Blade Runner se pregunta, y nos pregunta, qué nos hace seres humanos. No ofrece respuestas, y es muy bueno que así sea (estamos hartos de las películas en las que los hombres “tienen sentimientos” en relación con las máquinas; ¿no tuvieron nunca un perro estos cineastas cuando niños?). Pero además, el director Ridley Scott se encarga de explicarnos, a través de múltiples recursos, que abomina de este futuro. Scott parece emerger detrás de cada fotograma exclamando a los gritos: “Esto está mal! Esto está muy feo!” El tono de censura moral al futuro planteado por Blade Runner se expresa de múltiples maneras: en la iluminación opresiva de casi todos los interiores, en la amalgama de objetos en cada habitación, en el desesperanzado amor de Deckard hacia Rachel, en la tristeza con que aquél retira (asesina serialmente) a cada uno de los humanoides, en las incertidumbres que plantea la distinción misma entre hombres y humanoides. Escuchamos el blues más desgarrador de la historia musical del cine en el preciso instante en que Deckard, después de haber sido molido a golpes por un humanoide, se duerme; esto es, abandona la conciencia. Por último, y a pesar de la infame última escena impuesta por la industria, hacia los tramos finales de la película comenzamos a sospechar de la humanidad de Deckard: él, también, podría ser un humanoide. ¿Y qué?

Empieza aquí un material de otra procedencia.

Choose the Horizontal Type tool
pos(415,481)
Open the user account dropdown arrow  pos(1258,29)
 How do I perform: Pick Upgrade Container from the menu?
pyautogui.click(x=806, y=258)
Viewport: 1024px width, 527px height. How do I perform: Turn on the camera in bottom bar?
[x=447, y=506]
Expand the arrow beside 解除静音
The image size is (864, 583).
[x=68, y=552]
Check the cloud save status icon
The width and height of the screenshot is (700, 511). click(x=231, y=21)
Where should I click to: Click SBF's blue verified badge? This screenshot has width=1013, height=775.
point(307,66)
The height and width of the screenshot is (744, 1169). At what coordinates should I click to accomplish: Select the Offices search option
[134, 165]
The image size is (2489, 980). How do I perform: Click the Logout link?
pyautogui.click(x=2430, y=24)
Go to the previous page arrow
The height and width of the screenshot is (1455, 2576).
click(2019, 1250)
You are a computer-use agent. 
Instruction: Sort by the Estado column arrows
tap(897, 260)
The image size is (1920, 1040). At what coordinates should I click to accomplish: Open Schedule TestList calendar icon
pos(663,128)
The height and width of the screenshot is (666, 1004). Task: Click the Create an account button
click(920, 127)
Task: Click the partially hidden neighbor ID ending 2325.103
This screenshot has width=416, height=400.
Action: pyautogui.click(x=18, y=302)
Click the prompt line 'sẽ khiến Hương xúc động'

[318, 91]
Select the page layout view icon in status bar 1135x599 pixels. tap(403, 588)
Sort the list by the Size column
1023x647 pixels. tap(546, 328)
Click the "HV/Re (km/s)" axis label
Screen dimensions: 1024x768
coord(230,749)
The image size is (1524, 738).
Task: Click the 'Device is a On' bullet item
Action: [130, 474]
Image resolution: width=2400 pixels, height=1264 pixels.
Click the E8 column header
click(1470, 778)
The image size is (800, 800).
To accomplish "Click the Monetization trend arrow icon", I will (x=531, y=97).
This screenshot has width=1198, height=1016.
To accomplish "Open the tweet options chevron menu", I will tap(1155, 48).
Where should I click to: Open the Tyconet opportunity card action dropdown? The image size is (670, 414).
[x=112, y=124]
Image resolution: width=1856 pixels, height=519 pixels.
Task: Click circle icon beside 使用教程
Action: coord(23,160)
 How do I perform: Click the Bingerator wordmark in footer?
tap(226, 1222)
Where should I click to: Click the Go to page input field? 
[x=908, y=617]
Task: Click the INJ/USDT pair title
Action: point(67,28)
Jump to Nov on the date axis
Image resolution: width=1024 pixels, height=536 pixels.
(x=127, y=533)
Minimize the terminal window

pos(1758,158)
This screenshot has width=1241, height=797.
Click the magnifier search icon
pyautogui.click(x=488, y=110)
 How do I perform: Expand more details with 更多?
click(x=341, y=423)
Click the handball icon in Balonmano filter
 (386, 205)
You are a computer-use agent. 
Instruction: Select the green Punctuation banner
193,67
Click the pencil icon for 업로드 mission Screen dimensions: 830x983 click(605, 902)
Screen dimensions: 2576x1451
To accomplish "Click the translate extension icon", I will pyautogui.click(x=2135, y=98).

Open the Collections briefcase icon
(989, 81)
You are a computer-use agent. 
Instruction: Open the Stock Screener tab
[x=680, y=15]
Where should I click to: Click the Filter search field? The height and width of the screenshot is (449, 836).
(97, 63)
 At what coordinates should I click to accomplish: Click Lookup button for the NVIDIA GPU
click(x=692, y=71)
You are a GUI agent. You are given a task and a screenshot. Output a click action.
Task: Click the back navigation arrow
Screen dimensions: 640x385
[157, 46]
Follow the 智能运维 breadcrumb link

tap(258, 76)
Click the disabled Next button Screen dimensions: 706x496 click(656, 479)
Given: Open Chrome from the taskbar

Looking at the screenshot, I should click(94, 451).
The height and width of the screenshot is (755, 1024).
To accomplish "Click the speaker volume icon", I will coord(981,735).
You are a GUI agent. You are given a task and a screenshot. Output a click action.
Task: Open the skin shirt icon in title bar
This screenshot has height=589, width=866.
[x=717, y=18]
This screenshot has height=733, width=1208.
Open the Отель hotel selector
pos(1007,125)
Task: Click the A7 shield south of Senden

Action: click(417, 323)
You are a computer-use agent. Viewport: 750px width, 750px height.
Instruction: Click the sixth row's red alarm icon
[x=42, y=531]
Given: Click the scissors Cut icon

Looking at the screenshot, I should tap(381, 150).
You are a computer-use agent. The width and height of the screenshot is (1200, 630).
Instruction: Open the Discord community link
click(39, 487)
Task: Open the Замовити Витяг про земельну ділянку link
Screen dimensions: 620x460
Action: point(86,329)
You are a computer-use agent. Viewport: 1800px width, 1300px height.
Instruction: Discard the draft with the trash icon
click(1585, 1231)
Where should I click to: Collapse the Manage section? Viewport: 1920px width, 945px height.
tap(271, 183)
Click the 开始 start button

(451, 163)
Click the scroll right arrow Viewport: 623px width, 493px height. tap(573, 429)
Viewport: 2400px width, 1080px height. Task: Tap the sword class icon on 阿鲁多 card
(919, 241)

Nos vamos con la imagen de Deckard derramando una gota de sangre en su vaso de tictac, con sus ojos de miedo, sus ojos de esclavo de la ficción distópica en la que tiene que actuar de ser humano. Forma y fondo, un blues conmueve la pocilga futurista en la que vive. “I’ve seen things you people wouldn’t believe…,” murmura Roy desde las sombras. El futuro, amigos, es la muerte, el fin de la conciencia; el futuro siempre será peor.